LOS ANGELES -- After the Mariners defeated the Blue Jays Monday night, Brandon League headed into the clubhouse and gave a few guys some high fives before being called into the office.
And just like that, his career with Seattle was over. On Tuesday, League's career with Los Angeles was just beginning, as he sat in front of his new locker in a Dodger uniform surrounded by his new teammates. For League, the trade came as bittersweet news.
"I'm just sad to leave Seattle, where I held my home for the last three years," he said. "But I'm also very excited to start a new chapter and play for a team that is in a race right now. I'm happy to be here and I'm ready to contribute."
League has struggled this year, posting an 0-5 record with a 3.53 ERA and nine saves in 46 games. However, he is just one year removed from an All-Star game appearance and a season with 37 saves in 42 chances.
Manager Don Mattingly said Kenley Jansen remains the team's closer, with League sliding into the eighth-inning role alongside Ronald Belisario. Mattingly, who described League as a pitcher with big-time stuff, said who he uses will depend on that night's matchup.

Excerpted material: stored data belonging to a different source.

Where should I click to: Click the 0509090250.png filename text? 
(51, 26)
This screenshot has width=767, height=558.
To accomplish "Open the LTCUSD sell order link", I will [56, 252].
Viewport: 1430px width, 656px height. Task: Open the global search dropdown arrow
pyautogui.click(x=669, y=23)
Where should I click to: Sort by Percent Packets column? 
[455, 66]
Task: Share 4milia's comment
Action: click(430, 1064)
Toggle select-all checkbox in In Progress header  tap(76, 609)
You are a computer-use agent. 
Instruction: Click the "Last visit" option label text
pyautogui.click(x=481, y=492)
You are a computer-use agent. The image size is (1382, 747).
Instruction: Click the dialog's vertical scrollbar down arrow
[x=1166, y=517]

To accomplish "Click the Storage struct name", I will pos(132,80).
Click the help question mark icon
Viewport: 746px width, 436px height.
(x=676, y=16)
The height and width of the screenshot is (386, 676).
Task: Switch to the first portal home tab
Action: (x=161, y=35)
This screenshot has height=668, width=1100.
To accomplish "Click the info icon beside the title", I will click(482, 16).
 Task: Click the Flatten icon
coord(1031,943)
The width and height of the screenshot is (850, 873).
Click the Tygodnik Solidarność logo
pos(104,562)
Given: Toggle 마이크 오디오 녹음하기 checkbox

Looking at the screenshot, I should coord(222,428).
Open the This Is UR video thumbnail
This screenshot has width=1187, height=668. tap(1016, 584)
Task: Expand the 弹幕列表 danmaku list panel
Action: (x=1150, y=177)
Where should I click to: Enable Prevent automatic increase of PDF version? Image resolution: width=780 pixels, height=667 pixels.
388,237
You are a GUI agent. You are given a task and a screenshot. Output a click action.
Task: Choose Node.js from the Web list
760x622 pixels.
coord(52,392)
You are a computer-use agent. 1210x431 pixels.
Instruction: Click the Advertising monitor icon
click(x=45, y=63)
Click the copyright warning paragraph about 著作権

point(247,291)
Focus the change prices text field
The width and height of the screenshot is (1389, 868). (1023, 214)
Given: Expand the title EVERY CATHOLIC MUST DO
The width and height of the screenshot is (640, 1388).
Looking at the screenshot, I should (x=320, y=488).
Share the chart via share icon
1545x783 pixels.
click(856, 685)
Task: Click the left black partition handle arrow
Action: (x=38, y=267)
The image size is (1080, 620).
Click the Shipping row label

League, a right-hander, essentially replaces Josh Lindblom in the bullpen after Tuesday's trade that sent the former Dodgers right-hander to the Phillies for Shane Victorino.
"Throughout my career, I have pitched anywhere from the fifth inning to the ninth, even sometimes past that," League said. "I'm ready to pitch where they see me being the most successful."
Dodgers' clubhouse abuzz after slew of deals
LOS ANGELES -- The Dodgers clubhouse was already buzzing with the recent addition of Hanley Ramirez. That feeling has multiplied now with Los Angeles trading for another speedster from the National League East in Shane Victorino.
With the acquisitions of relievers Randy Choate and Brandon League bolstering the bullpen, and Ramirez and Victorino adding consistency to the lineup, the players were ready to start making their own noise.
"We are getting better, better and better. There is no doubt about it," Ramirez said.
"The front office is doing everything they can to improve the ballclub. Now, it's up to us to do our job on the field."
The Dodgers entered Tuesday in a virtual tie atop the NL West with the Giants, who added their own outfielder from Philadelphia on Monday in Hunter Pence.
From Day 1, the new ownership group has pledged a commitment to winning as soon as possible, and the players are pleased to see the front office owning up to its promises.
"As long as you get the right mix of people and the right guys in here, it's definitely going to help," Mark Ellis said. "I think they have done a good job recognizing what we need on this team. "
After positioning themselves to be in the pennant race during the first three months of the season, the Dodgers are excited about the possibilities down the stretch. The Giants and D-backs have both made moves this week to make the NL West race an exciting one, but the Dodgers think they now have what it takes.
"We've already seen what Hanley brings," A.J. Ellis said. "His energy on the field is outstanding -- offense, defense, running the bases. Shane Victorino, everyone knows what he does."
While Ellis was excited to see players like Ramirez and Victorino added to the team, there was a bittersweet feeling due to the departure of Josh Lindblom.
Ellis, like many others in the Dodgers clubhouse, had a close friendship with Lindblom and said it is going to take some time for him to figure out what he wants to personally say to his friend and former teammate. However, he did acknowledge how important of a player Lindblom was to Los Angeles.
"One thing that nobody can ever take away or forget is that we wouldn't be in this position without Josh Lindblom and what he's done to help us get to this spot," Ellis said. "He's picked up so many big innings for us in the bullpen and he filled so many different roles. Without him, there is a good chance we wouldn't even be in a position to make trade acquisitions."
Lilly 'a little sore' after first rehab appearance
LOS ANGELES -- With no Ryan Dempster trade, the Dodgers still have rookie Stephen Fife scheduled to start Wednesday and still are waiting on injured pitcher Ted Lilly to return from a sore shoulder.
Lilly, who made his first rehab appearance Sunday with two scoreless innings for Class A Rancho Cucamonga, sounded only lukewarm about his progress on Tuesday.
"I'm feeling OK. A little sore," said Lilly, tentatively scheduled to make another rehab start Friday. "We'll see how it goes the next few days.
"I don't feel as good as I did at the beginning of Spring Training. My pitches are not where I like. Part of that is just missing so much time. I'm a bit of a feel pitcher, and I kind of need to be able to add and subtract and move the ball around to be effective."
Lilly was 5-1 with a 3.14 ERA when he went on the disabled list on May 24.